We consider an outcome variable of interest Y_{it} with 2 periods. We augment this with value of the outcome when treated and when not treated Y_{it}(1) and Y_{it}(0). This effectively formalizes a causal question as a statistical properties. Causal questions become missing data questions. This allows to think more clearly about identification.

A treatment realization D_{it} selects whether Y_{it} is Y_{it}(1) or Y_{it}(0):

Y_it = D_{it}Y_{it}(1) + (1- D_{it}) Y_{it}(0)

In non binary settings were treatment takes on many values, we could write Y_{it} = Y_{it}(D_it).

A causal effect would then be the effect of chaning D_it from it's realized value to a different value. The change in the outcome can then characterized from the joint distribution of Y_{it}(1), Y_{it}(0).

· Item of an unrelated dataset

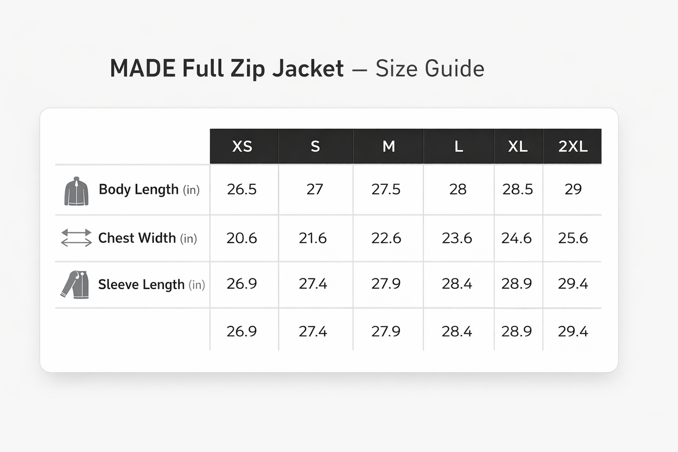Image resolution: width=678 pixels, height=452 pixels.
Task: Click the Body Length (in) row label
Action: [149, 190]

TODO: add defintion for each acronym

  • Average treatment effect, ATE E[ Y_2(1) - Y_2(0)]
  • Average Treatment on the treated, ATT E[ Y_2(1) - Y_2(0) | D = 1]
  • Average Treatment on non treated, ATNT or ATC E[ Y_2(1) - Y_2(0) | D = 0]

We also define the following quantitities that are function of observables:

  • Difference before after for treated, DBAT E[ Y_2 - Y_1 | D = 1]
  • Difference before after for non treated, DBAC E[ Y_2 - Y_1 | D = 0]
  • Difference treatment/control, DTC E[ Y_2 | D = 1] - E[ Y_2 | D = 0]
  • Difference in difference: DBAT - DBAC
import numpy as np
import pandas as pd
import seaborn as sns
%matplotlib inline
from ipywidgets import interactive
import matplotlib.pyplot as plt
N = 5000
mean = [0, 0.25, 1.0]
rho1 = 0
rho2 = 0
rho3 = 0
cov = [[1, rho1, rho2], [rho1,1,rho3],[rho2,rho3,1] ]  # diagonal covariance
Y0_1, Y0_2, Y1_2 = np.random.multivariate_normal(mean, cov, N).T

df = pd.DataFrame({"Y0_1":Y0_1,"Y0_2":Y0_2, "Y1_2":Y1_2})

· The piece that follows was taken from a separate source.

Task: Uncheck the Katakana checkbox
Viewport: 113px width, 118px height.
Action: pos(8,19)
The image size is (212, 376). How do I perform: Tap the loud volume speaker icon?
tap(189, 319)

sns.pairplot(df, kind="scatter")
plt.show()

png

# we are interested in the full distribution of (Y1,Y0) but of course the mean difference is already interesting. We refer to 
# at the ATE

plt.hist(df['Y1_2']-df['Y0_2'])
plt.axvline( (df['Y1_2']-df['Y0_2']).mean() , color="red", label="ATE")
plt.legend()
plt.show()

png

A/B testing - Randomized treatment

We assume that we randomly assigned the treatment to individuals. In this case we have

E[Y_{i2}(1) | D=0] = E[Y_{i2}(1) | D=1]

as well as

E[Y_{i2}(0) | D=0] = E[Y_{i2}(0) | D=1]
D = np.random.uniform(size=N)>0.4
df['D'] = D

sns.pairplot(df, kind="scatter", hue="D", markers=["o", "s"], palette="Set2")
plt.show()

png

plt.plot( [df.query("D==1")['Y0_1'].mean(),df.query("D==1")['Y0_2'].mean()] , '-o', markersize=10,color="red", linestyle="--", fillstyle="none")
plt.plot( [df.query("D==1")['Y0_1'].mean(),df.query("D==1")['Y1_2'].mean()] , '-P', markersize=10,color="red",label="T")
plt.plot( [df.query("D==0")['Y0_1'].mean(),df.query("D==0")['Y0_2'].mean()] , '-o', markersize=10,color="blue",label="C")
plt.plot( [df.query("D==0")['Y0_1'].mean(),df.query("D==0")['Y1_2'].mean()] , '-P', markersize=10,color="blue", linestyle="--", fillstyle="none")
plt.legend()
plt.show()

png

Note that in this case we can read off the ATT by differencing the control and treatment. A before after comparaison wrongly assign a lot of the effect to the time trend!

def compute_TE(df):
    res1 = {}
    res1['ATE'] = df.eval('Y1_2 - Y0_2').mean()
    res1['ATT'] = df.query('D==1').eval('Y1_2 - Y0_2').mean()
    res1['ATC'] = df.query('D==0').eval('Y1_2 - Y0_2').mean()

    res2 = {}
    res2['DBAT'] = df.query('D==1').eval('Y1_2 - Y0_1').mean()
    res2['DBAC'] = df.query('D==0').eval('Y0_2 - Y0_1').mean()
    res2['DTC']  = df.query('D==1').eval('Y1_2').mean() - df.query('D==0').eval('Y0_2').mean()
    res2['DiD']  = res2['DBAT'] - res2['DBAC']

    return(res1,res2)

res0,res1 = compute_TE(df)
plt.bar(range(len(res1)), res1.values(), align='center', alpha=0.5)
plt.xticks(range(len(res1)), res1.keys())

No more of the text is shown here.